#### [PROBLEM DESCRIPTION]
Rescale the stretch from the line containing "dualen Bachelor-Studiengang Maschinenbau" through the end of the records, both ends included. Repeat each line with its request, multiply every answer coordinate by 0.35, round to whole numbers with halves going up, and omit the pictures.

++++ EXERCISE INPUTS ++++

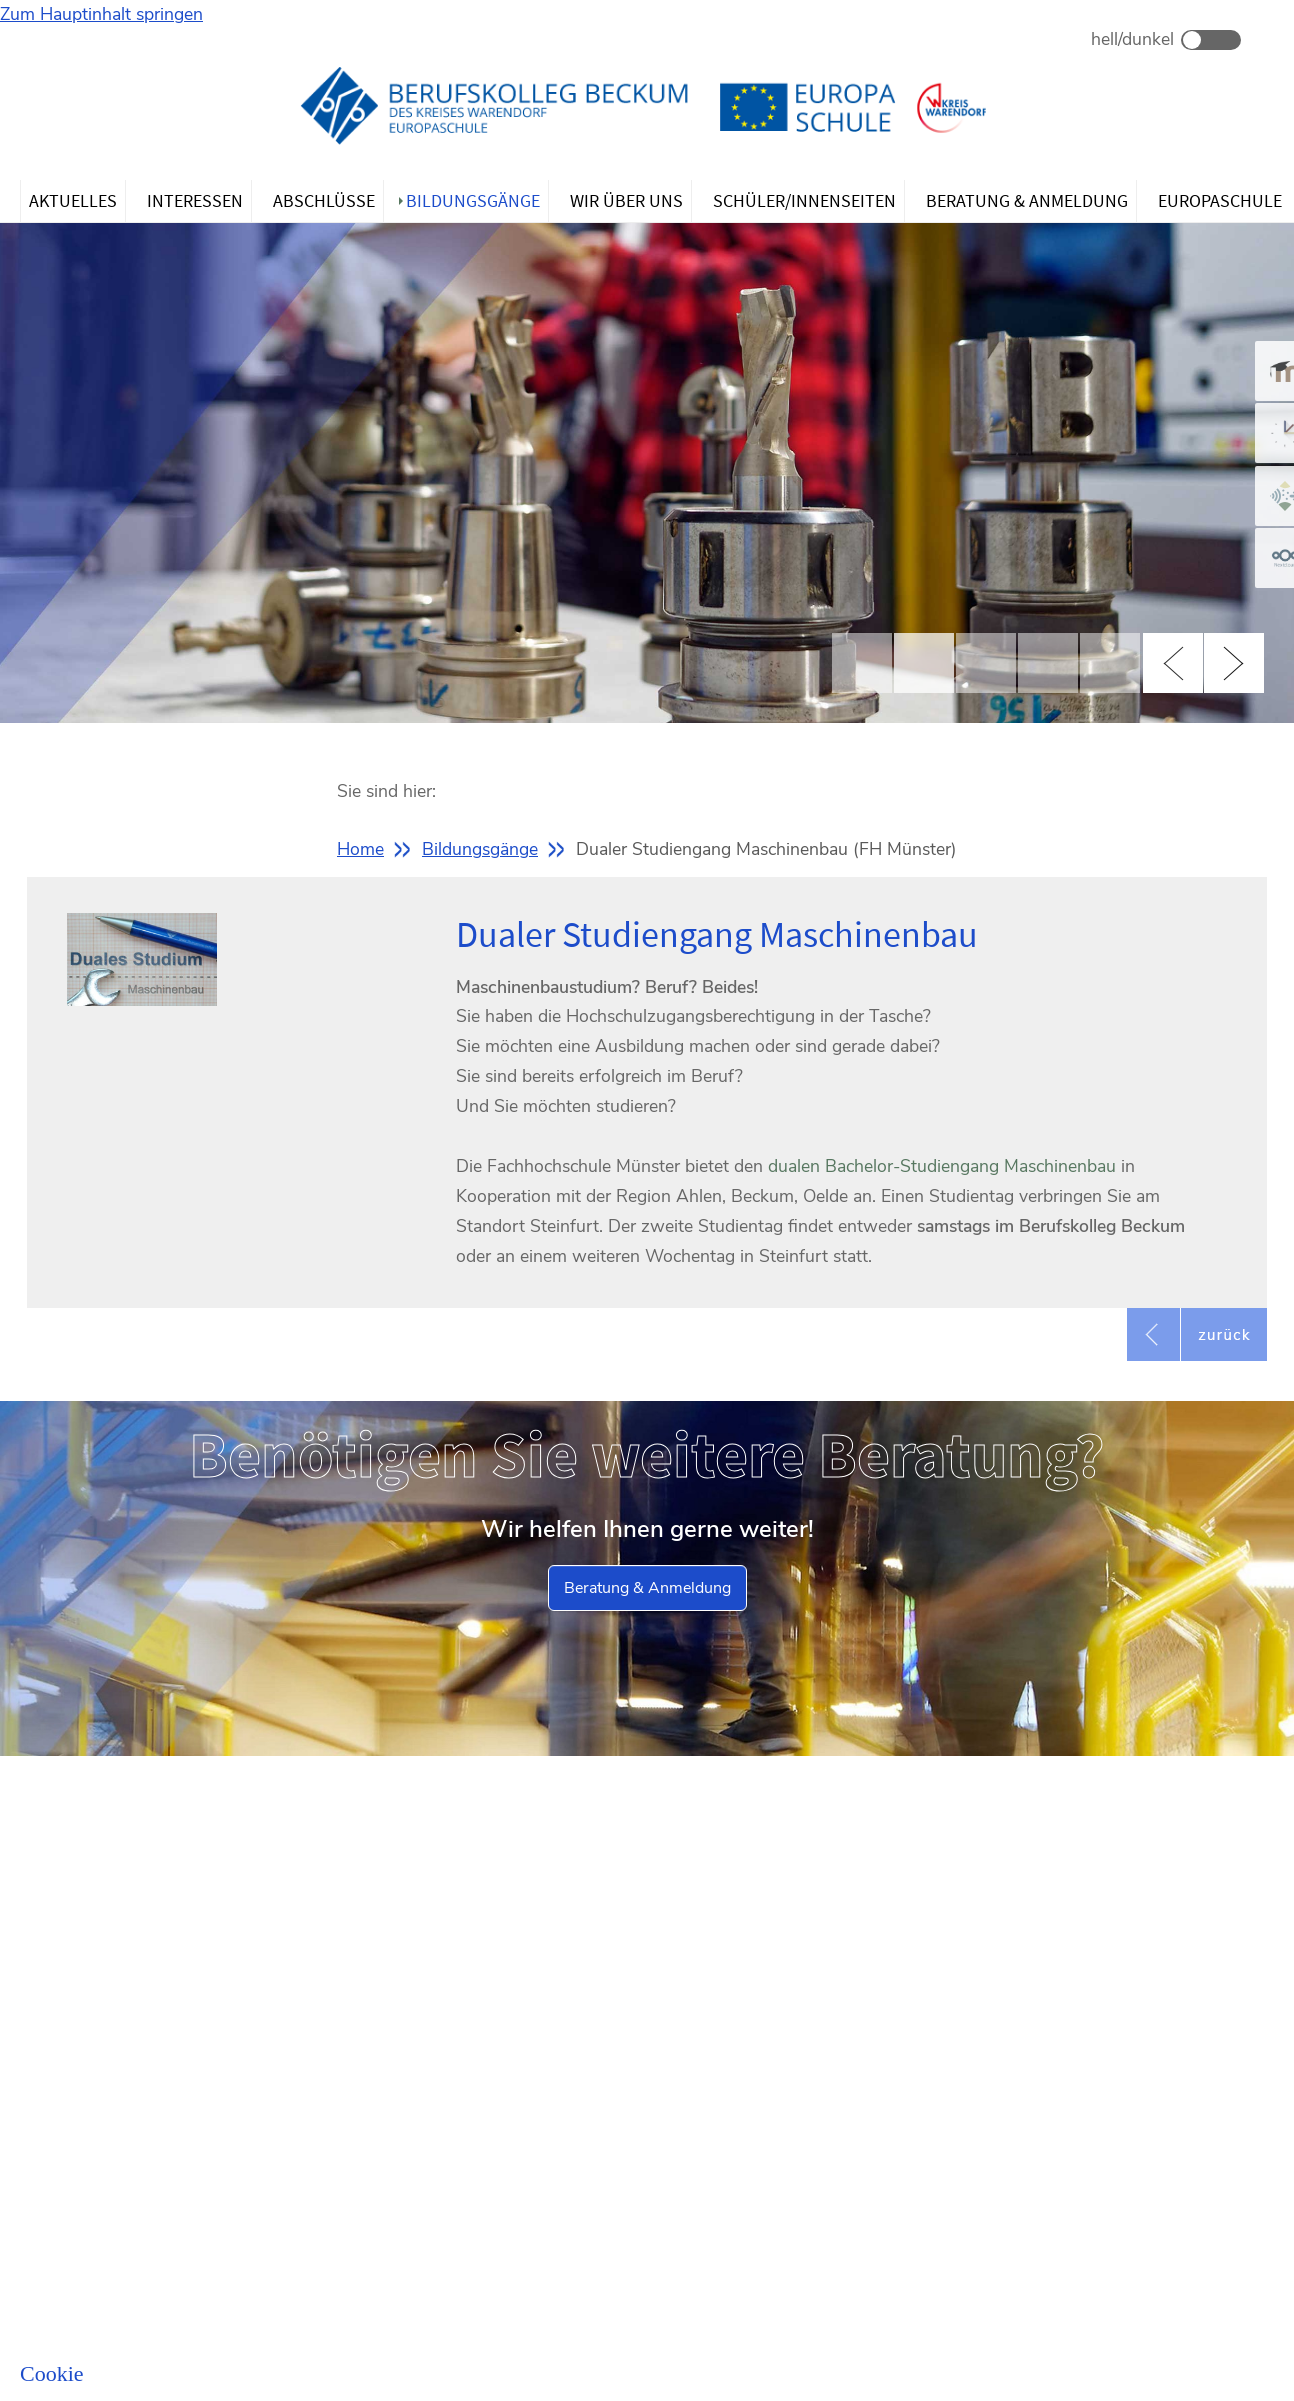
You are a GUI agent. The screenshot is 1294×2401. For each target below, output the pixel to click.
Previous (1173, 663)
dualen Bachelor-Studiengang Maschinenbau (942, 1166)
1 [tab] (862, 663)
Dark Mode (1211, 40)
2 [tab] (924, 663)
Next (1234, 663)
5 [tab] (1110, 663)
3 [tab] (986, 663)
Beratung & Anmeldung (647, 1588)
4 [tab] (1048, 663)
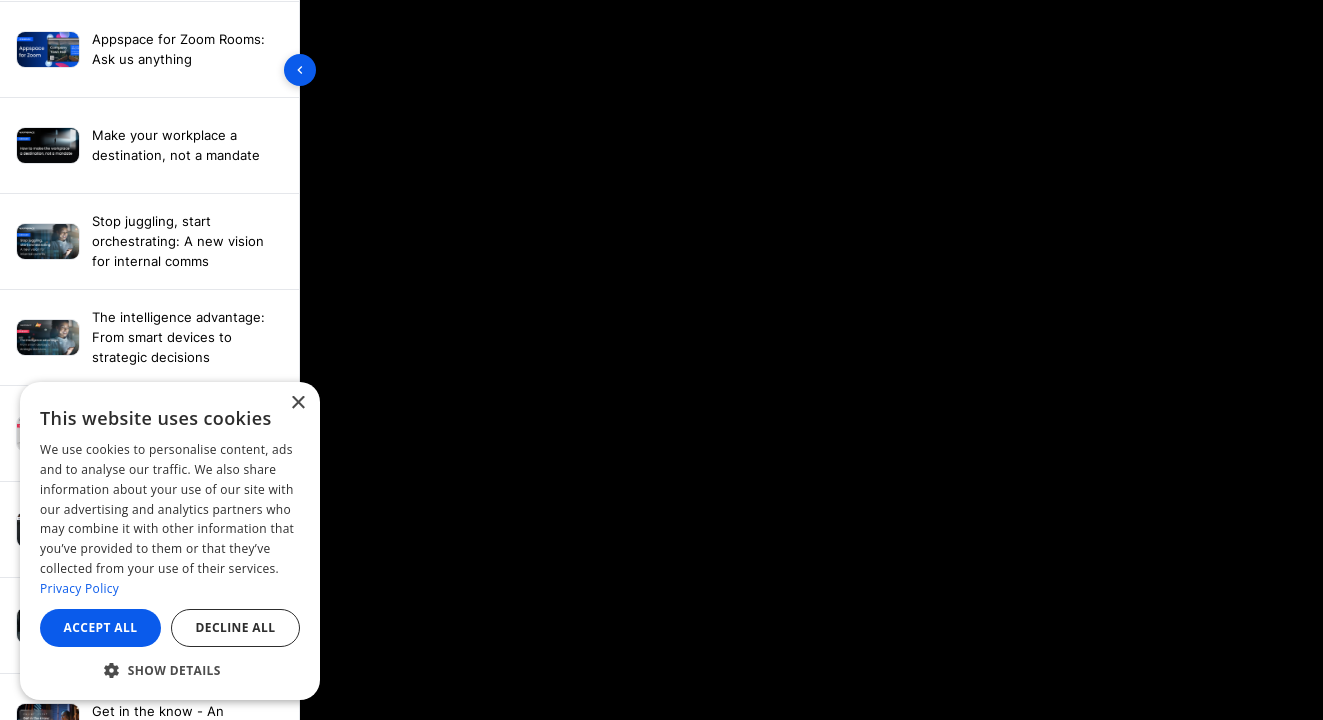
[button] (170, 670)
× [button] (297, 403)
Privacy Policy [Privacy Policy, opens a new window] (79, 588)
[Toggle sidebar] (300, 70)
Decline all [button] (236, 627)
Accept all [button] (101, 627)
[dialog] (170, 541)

++++

#### [TASK ANSWER]
dualen Bachelor-Studiengang Maschinenbau (330, 408)
1 [tab] (302, 232)
Dark Mode (424, 14)
2 [tab] (323, 232)
Next (432, 232)
5 [tab] (389, 232)
3 [tab] (345, 232)
Beratung & Anmeldung (226, 556)
4 [tab] (367, 232)
[button] (60, 235)
× [button] (104, 141)
Privacy Policy [Privacy Policy, opens a new window] (28, 206)
[Toggle sidebar] (105, 25)
Decline all [button] (83, 219)
Accept all [button] (35, 219)
[dialog] (60, 189)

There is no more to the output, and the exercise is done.